:: What is expected ::
Go to the line that contains "This screenshot has". Restate that line and each one after it exactly, through the end of the records, without pictures.
++++
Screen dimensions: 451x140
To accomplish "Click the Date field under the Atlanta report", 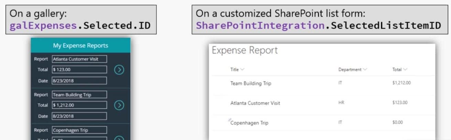I will pyautogui.click(x=79, y=81).
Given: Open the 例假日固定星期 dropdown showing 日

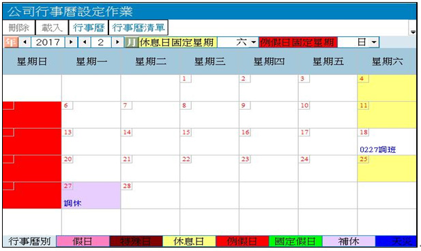Looking at the screenshot, I should pos(374,42).
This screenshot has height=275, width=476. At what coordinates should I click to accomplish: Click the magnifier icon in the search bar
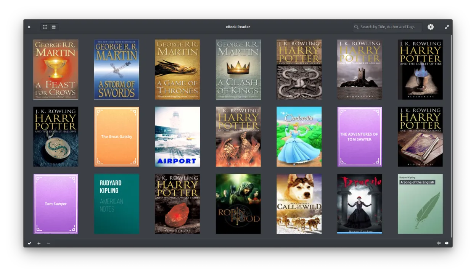[x=356, y=27]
++++
:: Exercise output ::
This screenshot has height=275, width=476. At what coordinates should I click to accomplish: Click the magnifier icon in the search bar
[x=356, y=27]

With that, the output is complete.